Somali pirates succeeded in capturing their first large commercial vessel since the last successful hijacking in 2012. The ship was carrying fuel from Djibouti to Mogadishu. It had 8 Sri Lankan crew members who are now being held for ransom off the coast of Puntland. It was flying the flag of Sri Lanka, Liberia, or the Comoro Islands. The owners are connected to Greece or the UAE. The big question is whether this incident portends the return of pirate attacks off Somalia after a lapse of several years.

Djibouti's Free Trade Zone (French and English)

The Oxford Business Group published on 13 March 2017 an article titled "Djibouti Moves to Galvanise Trade Development." Djibouti's new $540 million port is being developed by China Merchants Holding and the Djibouti Ports and Free Zones Authority. The free trade zone is expected to be fully operational by 2018.

Monday, March 13, 2017

The Power of Ports: China's Maritime March

The Diplomat published on 8 March 2017 an interview with Sam Beatson, King's College London, titled "The Power of Ports: China's Maritime March" by Mercy A. Kuo.

Beatson concluded there is projection of power in the way China has built up and deployed port, merchant shipping, and naval assets, in addition to the economic logic of doing so. A recognition of the need to deal with Chinese vulnerability, particularly in respect of protecting the flow of commodity imports, especially energy, forms a part of the practical basis of the expansion.

Sunday, March 12, 2017

Protecting American Interests in Africa

This is a paper I delivered in Beijing on 9 March 2017 at a conference titled US-China-Africa: Practices and Cooperation in Protecting Overseas Interests hosted by the China Institutes of Contemporary International Relations and sponsored by the Ford Foundation. My paper looks at the protection of US nationals and interests in Africa.
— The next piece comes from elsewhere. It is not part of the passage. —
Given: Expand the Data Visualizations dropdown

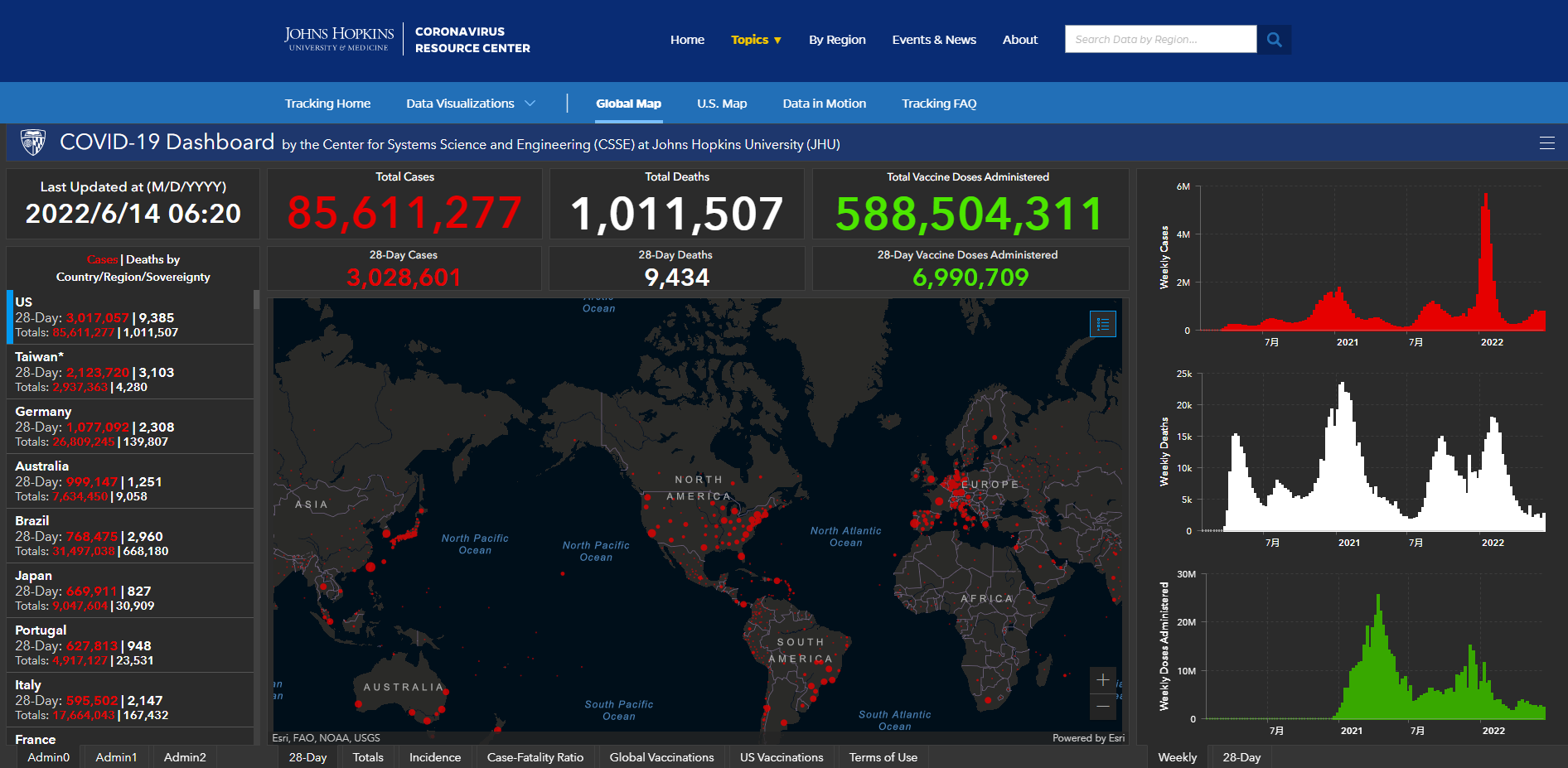Looking at the screenshot, I should (470, 104).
Mombasa: A City of Fragile Potential

The Brenthurst Foundation published in 2017 a study titled "Mombasa: A City of Fragile Potential" by Wanjiku Mungai and Saul Musker, both fellows at the Brenthurst Foundation.

The authors conclude that Mombasa faces a range of imposing challenges such as an infrastructure system that is insufficient to meet the demands of a growing population, an unskilled and uneducated workforce and high levels of youth unemployment, the threat of local extremist groups, drug-related violence, and ever-present social tension. While Mombasa's challenges are profound, they are not insurmountable and the city has the potential to drive Kenya's economic growth.

Saturday, March 11, 2017

Articles on East Africa and the Horn

The Journal of Eastern African Studies is celebrating 10 years by posting on-line a number of articles that it has published over the last 10 years, including articles on Ethiopia, Somalia, Sudan, and Eritrea.